Rapid population growth and the concentration of increasing poverty forecast a bleak future. Yet, the Gates remain optimistic. Since 2000, more than a billion people have risen out of poverty, attributed by the Gates to the "power of innovation" which can "redefine what is possible." To end poverty, the Foundation has renewed its commitment to health, education, sanitation, and family planning in Africa. IHC Global is pleased to see the recognition also that there has been an underinvestment in infrastructure and is glad  that the underinvestment in infrastructure for sanitation is highlighted as well. We are hopeful that its comprehensive approach to sanitation will acknowledge the complexity and include urban governance. Find the report here

The second annual Goalkeepers meeting will be held in NYC on September 25 and 26 in conjunction with Global Goals week.
Municipal Developments 

Technology Companies and Transportation
Cities are increasingly piloting automated transportation: a tram in Berlin, shuttles in Columbus, Ohio and even a  driverless school bus in Florida. Public transportation is typically under the purview of local and state government, but Radim Omar makes the case for increased collaboration with tech companies. According to Omar, navigation, safety, and traffic reporting would all improve by closer city-tech efforts. He points to cities like Dublin and Los Angeles that have successfully partnered with big companies IBM and Inrix to use traffic data and GPS to better road effectiveness and problem areas. 
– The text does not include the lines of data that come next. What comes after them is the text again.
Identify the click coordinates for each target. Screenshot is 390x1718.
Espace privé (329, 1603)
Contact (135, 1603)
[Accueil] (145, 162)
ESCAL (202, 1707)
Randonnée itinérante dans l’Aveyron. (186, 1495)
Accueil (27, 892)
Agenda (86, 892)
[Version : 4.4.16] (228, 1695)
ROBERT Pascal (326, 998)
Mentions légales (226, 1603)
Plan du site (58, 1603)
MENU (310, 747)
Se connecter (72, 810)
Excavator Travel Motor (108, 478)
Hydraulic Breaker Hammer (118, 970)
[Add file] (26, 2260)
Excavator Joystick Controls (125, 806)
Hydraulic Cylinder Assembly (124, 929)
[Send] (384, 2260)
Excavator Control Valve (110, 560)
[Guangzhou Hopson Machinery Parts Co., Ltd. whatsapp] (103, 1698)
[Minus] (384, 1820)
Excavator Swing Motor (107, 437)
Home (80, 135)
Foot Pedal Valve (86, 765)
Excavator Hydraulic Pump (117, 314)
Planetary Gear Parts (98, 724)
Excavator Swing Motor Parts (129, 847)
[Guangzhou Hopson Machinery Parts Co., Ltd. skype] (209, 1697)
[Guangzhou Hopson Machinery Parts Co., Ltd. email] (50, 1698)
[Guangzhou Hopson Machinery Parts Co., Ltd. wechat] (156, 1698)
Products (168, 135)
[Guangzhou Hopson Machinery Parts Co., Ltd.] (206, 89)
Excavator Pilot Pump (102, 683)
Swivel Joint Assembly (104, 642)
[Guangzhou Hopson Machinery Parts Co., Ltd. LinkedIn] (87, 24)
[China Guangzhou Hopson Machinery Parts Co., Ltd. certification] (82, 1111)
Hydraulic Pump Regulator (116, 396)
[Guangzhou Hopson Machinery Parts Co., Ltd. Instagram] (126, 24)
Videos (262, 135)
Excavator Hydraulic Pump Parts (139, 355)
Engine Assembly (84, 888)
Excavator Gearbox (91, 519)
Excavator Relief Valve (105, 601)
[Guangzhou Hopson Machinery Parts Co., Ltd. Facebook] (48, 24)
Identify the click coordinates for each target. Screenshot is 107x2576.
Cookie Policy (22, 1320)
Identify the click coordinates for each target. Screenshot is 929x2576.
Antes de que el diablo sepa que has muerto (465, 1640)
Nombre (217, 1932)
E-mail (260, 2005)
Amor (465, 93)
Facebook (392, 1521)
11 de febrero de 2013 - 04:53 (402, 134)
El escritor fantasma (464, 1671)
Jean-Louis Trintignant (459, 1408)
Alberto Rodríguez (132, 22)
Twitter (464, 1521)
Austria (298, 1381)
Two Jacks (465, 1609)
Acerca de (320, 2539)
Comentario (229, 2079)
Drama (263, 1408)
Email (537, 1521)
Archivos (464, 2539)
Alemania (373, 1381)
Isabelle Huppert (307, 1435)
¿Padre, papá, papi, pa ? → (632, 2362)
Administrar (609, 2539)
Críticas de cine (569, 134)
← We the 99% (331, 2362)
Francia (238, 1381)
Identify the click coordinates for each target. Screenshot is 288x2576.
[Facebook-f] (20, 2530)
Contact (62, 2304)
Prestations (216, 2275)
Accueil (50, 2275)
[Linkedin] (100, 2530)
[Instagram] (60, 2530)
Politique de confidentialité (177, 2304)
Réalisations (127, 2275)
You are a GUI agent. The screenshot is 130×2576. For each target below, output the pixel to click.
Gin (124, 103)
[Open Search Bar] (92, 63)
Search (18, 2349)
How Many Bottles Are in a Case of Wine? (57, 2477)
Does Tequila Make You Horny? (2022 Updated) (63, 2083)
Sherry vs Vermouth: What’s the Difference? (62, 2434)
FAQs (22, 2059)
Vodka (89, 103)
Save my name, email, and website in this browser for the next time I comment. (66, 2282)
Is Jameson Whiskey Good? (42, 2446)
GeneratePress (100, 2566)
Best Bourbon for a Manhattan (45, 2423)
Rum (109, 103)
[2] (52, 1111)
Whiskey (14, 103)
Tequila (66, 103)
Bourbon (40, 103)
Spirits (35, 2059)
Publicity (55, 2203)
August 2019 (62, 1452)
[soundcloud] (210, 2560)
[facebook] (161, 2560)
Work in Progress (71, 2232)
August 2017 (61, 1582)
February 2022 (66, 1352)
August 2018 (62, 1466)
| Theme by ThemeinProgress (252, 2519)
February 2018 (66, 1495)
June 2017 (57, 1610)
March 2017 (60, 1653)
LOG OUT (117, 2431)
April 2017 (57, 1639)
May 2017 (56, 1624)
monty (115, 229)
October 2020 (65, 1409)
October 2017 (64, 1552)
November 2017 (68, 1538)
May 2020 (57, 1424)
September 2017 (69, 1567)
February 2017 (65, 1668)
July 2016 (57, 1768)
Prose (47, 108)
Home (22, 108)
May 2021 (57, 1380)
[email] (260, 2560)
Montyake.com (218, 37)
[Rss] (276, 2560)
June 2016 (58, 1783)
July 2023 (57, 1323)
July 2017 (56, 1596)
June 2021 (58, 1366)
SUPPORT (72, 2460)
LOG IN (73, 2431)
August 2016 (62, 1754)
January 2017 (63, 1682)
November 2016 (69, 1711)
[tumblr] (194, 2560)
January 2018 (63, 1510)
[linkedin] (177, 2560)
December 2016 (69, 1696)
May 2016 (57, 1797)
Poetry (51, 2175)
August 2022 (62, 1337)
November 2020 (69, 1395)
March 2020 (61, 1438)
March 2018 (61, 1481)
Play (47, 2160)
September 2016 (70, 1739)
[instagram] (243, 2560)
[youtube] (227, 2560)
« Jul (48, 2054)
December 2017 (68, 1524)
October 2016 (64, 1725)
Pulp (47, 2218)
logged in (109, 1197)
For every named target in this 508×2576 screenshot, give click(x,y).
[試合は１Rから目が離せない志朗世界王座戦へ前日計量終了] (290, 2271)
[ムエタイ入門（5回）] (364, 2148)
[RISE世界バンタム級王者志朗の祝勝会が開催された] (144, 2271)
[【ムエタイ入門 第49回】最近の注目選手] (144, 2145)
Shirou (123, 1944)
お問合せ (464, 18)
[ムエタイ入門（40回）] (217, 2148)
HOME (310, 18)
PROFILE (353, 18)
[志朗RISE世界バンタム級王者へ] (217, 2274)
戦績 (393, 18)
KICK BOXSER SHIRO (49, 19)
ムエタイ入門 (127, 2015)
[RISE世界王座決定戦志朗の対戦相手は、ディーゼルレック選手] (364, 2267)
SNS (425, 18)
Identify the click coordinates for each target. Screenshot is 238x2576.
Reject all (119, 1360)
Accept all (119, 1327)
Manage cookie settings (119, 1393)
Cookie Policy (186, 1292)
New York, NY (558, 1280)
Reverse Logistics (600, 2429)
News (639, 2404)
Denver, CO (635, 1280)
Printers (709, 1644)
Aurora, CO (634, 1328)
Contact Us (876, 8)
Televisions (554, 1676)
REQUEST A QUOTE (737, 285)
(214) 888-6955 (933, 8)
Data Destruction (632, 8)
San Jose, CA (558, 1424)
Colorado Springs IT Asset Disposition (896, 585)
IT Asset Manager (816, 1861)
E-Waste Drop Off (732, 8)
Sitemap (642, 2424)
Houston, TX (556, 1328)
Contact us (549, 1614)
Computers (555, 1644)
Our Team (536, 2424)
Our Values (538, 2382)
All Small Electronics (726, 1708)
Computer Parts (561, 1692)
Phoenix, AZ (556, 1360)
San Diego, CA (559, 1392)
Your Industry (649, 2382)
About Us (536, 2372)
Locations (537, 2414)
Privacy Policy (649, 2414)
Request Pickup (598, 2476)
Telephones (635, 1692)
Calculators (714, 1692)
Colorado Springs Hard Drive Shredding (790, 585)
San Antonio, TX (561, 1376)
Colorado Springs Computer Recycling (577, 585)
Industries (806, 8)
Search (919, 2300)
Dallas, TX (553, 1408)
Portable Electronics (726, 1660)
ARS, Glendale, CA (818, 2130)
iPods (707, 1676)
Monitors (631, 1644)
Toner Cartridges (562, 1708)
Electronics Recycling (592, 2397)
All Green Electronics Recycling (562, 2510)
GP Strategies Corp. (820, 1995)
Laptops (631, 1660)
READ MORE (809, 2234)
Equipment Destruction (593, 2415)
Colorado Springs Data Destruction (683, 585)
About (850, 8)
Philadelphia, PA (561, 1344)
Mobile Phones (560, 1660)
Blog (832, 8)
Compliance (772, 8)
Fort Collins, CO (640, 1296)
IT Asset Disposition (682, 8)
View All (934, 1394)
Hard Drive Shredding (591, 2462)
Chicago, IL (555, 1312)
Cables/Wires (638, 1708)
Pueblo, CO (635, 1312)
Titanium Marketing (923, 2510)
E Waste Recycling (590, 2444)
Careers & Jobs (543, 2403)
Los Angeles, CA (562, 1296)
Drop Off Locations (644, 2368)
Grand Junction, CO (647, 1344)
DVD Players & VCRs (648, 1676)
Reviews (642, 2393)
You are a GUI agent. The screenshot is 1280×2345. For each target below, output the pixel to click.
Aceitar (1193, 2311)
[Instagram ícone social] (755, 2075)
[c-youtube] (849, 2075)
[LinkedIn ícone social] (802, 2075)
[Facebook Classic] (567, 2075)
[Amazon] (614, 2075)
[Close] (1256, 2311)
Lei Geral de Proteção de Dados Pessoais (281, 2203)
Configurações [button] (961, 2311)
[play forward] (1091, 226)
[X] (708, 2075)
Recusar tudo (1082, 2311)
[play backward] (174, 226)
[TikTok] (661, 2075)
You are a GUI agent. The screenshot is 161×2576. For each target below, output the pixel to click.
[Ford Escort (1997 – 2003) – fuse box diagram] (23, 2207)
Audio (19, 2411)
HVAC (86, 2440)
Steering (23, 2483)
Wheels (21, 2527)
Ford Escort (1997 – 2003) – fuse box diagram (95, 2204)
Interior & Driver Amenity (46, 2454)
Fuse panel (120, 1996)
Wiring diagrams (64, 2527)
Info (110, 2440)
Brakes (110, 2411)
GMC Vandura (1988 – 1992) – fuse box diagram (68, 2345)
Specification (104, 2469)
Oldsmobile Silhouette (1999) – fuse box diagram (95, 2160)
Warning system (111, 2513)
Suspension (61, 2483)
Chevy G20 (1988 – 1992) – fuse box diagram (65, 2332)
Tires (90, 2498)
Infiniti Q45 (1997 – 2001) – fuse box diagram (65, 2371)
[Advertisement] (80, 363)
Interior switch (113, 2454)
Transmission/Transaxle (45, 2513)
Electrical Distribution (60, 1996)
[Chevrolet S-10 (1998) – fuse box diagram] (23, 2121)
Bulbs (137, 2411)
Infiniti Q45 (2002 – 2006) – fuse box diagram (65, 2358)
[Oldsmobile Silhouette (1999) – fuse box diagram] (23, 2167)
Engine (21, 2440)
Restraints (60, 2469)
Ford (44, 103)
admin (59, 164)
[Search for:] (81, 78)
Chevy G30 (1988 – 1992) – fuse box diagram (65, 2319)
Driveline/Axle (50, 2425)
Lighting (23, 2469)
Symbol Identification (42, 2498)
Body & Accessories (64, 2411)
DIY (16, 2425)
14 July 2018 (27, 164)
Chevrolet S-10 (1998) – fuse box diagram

Pink Wave or Sea Change? The Year of Women in Mayoral Races
Record numbers of women are running for office this year at the federal and state level, but as  Smart Cities Dive  points out, women are also running for U.S. municipal office more than before. While some national issues may figure prominently for them, "all politics is local, still." Among other women mayoral candidates, Councilwoman Kate Gallego (Phoenix, Arizona) seeks to diversify Phoenix's economy towards high-wage manufacturing and precision medicine and former Councilwoman Laura Morrison (Austin, Texas) is focusing on accessible housing and transit. Lindsay Crete of Emily's List commented: "We like to say that this is not a pink wave, this is a sea change." IHC Global likes to think that new attention and energy brought by women city leaders will help to bring about greater inclusion and shared prosperity, including more affordable housing and equitable access to services.

This Week in Maps and Photos
  • How Connected is Your Community to the Rest of America? Economists use Facebook friendship links to map social connectedness at the county, regional, and state levels
  • Tulsa's 465 Million Dollar Park: Tulsa, Oklahoma has opened the Gathering Place, a formidable 66.5 acre public park.